Assim, constatou-se que os conceitos de grupo e comunicação ainda se encontram pouco articulados para os pedagogos da pesquisa. De modo ingênuo, distantes do conceito de grupo e comunicação, entendem eles que o trabalho em um clima agradável e colaborativo já se caracteriza como um trabalho grupal ou ao contrário, sendo a divergência de ideias características de não pertença ao grupo.
Os participantes da pesquisa, por não trabalharem, na maioria das vezes, sob a óptica da observação e da escuta e também por não serem respaldados pelo conhecimento de que a escola deveria ser entendida como um grupo, em processo dinâmico, e que é impossível não comunicar, acabam fazendo leituras da dinâmica escolar e de seus fenômenos de modo simplista.

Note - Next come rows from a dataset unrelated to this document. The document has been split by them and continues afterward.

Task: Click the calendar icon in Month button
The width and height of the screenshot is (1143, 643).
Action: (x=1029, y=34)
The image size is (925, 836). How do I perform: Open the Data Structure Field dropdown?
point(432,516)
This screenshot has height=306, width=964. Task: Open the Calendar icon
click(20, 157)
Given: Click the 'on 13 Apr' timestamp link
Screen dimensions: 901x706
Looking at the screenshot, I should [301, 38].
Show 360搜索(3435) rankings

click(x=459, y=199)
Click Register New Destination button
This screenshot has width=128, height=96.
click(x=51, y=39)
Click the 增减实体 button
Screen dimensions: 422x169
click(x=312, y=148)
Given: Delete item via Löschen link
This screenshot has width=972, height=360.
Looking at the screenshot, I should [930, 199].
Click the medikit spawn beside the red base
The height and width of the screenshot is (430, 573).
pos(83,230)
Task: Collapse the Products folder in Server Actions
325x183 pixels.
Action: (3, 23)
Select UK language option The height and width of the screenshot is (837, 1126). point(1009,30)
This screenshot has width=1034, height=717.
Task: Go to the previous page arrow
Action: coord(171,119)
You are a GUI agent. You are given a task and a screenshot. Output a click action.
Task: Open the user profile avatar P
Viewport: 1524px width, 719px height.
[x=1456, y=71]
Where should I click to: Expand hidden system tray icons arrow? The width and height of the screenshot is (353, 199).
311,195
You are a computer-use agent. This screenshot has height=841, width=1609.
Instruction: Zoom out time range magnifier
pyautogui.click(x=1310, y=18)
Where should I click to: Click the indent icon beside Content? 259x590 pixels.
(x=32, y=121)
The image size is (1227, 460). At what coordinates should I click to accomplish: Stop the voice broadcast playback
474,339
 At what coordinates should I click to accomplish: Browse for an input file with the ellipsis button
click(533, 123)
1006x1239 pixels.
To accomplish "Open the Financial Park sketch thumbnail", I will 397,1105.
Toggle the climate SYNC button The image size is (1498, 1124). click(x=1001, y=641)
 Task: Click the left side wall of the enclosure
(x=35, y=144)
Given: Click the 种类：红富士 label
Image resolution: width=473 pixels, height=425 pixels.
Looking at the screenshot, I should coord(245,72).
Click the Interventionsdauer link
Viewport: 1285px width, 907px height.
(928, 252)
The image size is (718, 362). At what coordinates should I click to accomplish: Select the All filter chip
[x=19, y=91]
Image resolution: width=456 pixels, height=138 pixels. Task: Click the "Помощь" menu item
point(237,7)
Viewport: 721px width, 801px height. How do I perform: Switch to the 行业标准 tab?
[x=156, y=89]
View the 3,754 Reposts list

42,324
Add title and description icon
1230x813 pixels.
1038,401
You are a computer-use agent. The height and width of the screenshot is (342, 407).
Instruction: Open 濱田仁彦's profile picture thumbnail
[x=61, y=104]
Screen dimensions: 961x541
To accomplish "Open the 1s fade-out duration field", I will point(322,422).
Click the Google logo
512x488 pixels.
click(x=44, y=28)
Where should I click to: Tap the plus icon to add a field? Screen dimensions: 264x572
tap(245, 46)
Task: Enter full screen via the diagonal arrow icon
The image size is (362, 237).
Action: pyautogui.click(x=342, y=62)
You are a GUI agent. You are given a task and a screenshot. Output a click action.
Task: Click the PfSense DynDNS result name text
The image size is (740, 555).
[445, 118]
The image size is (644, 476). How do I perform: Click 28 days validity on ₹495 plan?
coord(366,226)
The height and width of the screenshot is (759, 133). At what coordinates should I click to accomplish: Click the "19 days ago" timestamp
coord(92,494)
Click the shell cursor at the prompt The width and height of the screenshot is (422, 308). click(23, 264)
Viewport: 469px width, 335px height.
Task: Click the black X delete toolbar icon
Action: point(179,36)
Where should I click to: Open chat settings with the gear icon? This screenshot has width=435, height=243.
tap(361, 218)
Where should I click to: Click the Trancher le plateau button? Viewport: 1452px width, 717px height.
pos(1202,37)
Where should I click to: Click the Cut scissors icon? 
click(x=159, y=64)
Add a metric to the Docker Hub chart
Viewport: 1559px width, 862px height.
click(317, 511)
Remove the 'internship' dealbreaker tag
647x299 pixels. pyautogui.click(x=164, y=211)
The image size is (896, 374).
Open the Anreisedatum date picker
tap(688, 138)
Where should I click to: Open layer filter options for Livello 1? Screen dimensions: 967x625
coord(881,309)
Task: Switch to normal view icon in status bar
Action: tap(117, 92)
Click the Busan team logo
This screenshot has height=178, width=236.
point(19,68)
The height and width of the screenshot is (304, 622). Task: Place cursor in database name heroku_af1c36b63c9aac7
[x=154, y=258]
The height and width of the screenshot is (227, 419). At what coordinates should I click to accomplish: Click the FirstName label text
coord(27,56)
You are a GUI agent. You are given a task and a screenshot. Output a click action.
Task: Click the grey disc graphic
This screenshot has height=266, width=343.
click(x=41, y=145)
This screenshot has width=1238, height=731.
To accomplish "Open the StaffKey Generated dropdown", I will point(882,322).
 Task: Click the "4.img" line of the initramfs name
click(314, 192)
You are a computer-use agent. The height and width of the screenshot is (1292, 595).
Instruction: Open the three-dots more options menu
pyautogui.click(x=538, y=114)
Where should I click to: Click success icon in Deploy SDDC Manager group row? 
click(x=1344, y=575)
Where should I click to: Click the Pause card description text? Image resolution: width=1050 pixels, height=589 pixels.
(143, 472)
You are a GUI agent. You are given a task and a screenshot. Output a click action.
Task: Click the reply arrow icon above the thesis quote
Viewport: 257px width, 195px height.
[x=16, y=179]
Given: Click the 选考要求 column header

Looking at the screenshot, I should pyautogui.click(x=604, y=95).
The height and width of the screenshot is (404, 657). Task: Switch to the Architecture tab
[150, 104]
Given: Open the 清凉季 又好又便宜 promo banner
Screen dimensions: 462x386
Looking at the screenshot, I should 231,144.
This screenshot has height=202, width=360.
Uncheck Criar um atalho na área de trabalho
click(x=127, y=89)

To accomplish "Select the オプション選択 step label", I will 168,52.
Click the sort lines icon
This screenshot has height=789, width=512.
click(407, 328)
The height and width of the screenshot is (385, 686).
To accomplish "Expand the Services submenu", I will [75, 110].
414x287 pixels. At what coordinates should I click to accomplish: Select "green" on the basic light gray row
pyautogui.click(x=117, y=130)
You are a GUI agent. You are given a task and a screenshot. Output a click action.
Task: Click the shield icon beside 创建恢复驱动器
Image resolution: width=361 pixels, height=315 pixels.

Dessa forma, ficam distantes dos conceitos que suscitam o olhar investigativo, do processo reflexivo que esse olhar provoca e da dinâmica participativa necessária para compor um grupo produtivo.
Não basta que a escola viva um clima afetivo emocional sem aparentes atritos nem se espera que essa comunidade não viva seus conflitos e tensões, próprios dos espaços em que as pessoas se veem como diferentes. A concepção de grupo está relacionada, sobretudo, ao enfrentamento das diferenças e à busca de compreensão, se não for possível o consenso.
Os conceitos de grupo e comunicação, entrelaçados, constituem ferramenta essencial para que os pedagogos possam ler o contingente escolar e promover intervenções eficazes.
Desse modo, é imprescindível que os protagonistas da escola sejam entendidos como uma unidade funcional e, como tal, partilhem as ações, os pensamentos que as sustentam e seus resultados, como uma produção do e para o grupo.
O pedagogo instrumentalizado para trabalhar o grupo a que pertence, tendo como ferramenta os pressupostos da comunicação humana, terá mais possibilidade de produzir uma prática educacional democrática, que respeite as individualidades e o grupo, em uma dialética de formação humana que considera a equidade como valor da escola.